- _EXERCISE BRIEF_
Extract every record, keeping each one exactly as it is.

Stored items
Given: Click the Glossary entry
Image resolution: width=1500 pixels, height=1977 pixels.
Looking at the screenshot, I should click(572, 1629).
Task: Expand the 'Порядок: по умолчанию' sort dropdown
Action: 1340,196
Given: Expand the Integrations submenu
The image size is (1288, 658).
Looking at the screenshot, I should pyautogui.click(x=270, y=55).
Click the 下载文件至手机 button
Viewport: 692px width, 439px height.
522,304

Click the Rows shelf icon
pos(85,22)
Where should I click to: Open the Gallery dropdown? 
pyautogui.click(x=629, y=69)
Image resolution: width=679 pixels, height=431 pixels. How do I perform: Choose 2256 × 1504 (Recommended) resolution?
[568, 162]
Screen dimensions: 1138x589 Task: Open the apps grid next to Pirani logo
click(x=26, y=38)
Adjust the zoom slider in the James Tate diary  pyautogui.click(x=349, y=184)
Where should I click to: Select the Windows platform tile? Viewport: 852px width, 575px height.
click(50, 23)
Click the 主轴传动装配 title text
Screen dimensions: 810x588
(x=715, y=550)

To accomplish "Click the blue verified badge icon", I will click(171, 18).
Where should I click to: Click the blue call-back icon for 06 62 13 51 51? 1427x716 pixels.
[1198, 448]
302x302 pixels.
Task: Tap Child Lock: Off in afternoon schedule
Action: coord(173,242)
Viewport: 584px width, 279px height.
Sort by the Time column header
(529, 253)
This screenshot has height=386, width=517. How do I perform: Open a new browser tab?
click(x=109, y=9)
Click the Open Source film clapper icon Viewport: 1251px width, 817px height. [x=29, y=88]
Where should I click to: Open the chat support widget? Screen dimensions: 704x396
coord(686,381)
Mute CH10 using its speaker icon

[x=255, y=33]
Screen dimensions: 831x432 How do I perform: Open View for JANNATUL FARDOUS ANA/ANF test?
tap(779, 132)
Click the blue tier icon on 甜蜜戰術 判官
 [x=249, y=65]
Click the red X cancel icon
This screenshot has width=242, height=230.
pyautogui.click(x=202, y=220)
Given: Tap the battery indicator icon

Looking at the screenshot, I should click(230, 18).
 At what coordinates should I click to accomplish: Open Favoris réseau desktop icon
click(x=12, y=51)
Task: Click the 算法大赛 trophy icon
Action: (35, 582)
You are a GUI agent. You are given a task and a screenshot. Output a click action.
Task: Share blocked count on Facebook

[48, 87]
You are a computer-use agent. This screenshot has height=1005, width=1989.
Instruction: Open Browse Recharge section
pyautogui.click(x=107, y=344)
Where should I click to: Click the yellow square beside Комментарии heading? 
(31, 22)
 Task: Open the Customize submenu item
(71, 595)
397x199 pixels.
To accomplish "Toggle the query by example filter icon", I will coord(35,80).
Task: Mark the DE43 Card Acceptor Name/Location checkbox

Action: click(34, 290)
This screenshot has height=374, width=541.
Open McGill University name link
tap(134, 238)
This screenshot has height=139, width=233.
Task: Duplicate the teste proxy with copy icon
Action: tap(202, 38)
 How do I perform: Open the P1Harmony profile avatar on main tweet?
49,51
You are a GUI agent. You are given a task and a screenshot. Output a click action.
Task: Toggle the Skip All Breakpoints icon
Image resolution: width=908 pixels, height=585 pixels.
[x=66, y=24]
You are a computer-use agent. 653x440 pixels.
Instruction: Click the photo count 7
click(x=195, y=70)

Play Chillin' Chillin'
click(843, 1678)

- _ANSWER_
Given: Click the Glossary entry
Image resolution: width=1500 pixels, height=1977 pixels.
Looking at the screenshot, I should click(572, 1629).
Task: Expand the 'Порядок: по умолчанию' sort dropdown
Action: 1340,196
Given: Expand the Integrations submenu
The image size is (1288, 658).
Looking at the screenshot, I should pyautogui.click(x=270, y=55).
Click the 下载文件至手机 button
Viewport: 692px width, 439px height.
522,304

Click the Rows shelf icon
pos(85,22)
Where should I click to: Open the Gallery dropdown? 
pyautogui.click(x=629, y=69)
Image resolution: width=679 pixels, height=431 pixels. How do I perform: Choose 2256 × 1504 (Recommended) resolution?
[568, 162]
Screen dimensions: 1138x589 Task: Open the apps grid next to Pirani logo
click(x=26, y=38)
Adjust the zoom slider in the James Tate diary  pyautogui.click(x=349, y=184)
Where should I click to: Select the Windows platform tile? Viewport: 852px width, 575px height.
click(50, 23)
Click the 主轴传动装配 title text
Screen dimensions: 810x588
(x=715, y=550)

To accomplish "Click the blue verified badge icon", I will click(171, 18).
Where should I click to: Click the blue call-back icon for 06 62 13 51 51? 1427x716 pixels.
[1198, 448]
302x302 pixels.
Task: Tap Child Lock: Off in afternoon schedule
Action: coord(173,242)
Viewport: 584px width, 279px height.
Sort by the Time column header
(529, 253)
This screenshot has height=386, width=517. How do I perform: Open a new browser tab?
click(x=109, y=9)
Click the Open Source film clapper icon Viewport: 1251px width, 817px height. [x=29, y=88]
Where should I click to: Open the chat support widget? Screen dimensions: 704x396
coord(686,381)
Mute CH10 using its speaker icon

[x=255, y=33]
Screen dimensions: 831x432 How do I perform: Open View for JANNATUL FARDOUS ANA/ANF test?
tap(779, 132)
Click the blue tier icon on 甜蜜戰術 判官
 [x=249, y=65]
Click the red X cancel icon
This screenshot has width=242, height=230.
pyautogui.click(x=202, y=220)
Given: Tap the battery indicator icon

Looking at the screenshot, I should click(230, 18).
 At what coordinates should I click to accomplish: Open Favoris réseau desktop icon
click(x=12, y=51)
Task: Click the 算法大赛 trophy icon
Action: (35, 582)
You are a GUI agent. You are given a task and a screenshot. Output a click action.
Task: Share blocked count on Facebook

[48, 87]
You are a computer-use agent. This screenshot has height=1005, width=1989.
Instruction: Open Browse Recharge section
pyautogui.click(x=107, y=344)
Where should I click to: Click the yellow square beside Комментарии heading? 
(31, 22)
 Task: Open the Customize submenu item
(71, 595)
397x199 pixels.
To accomplish "Toggle the query by example filter icon", I will coord(35,80).
Task: Mark the DE43 Card Acceptor Name/Location checkbox

Action: click(34, 290)
This screenshot has height=374, width=541.
Open McGill University name link
tap(134, 238)
This screenshot has height=139, width=233.
Task: Duplicate the teste proxy with copy icon
Action: tap(202, 38)
 How do I perform: Open the P1Harmony profile avatar on main tweet?
49,51
You are a GUI agent. You are given a task and a screenshot. Output a click action.
Task: Toggle the Skip All Breakpoints icon
Image resolution: width=908 pixels, height=585 pixels.
[x=66, y=24]
You are a computer-use agent. 653x440 pixels.
Instruction: Click the photo count 7
click(x=195, y=70)

Play Chillin' Chillin'
click(843, 1678)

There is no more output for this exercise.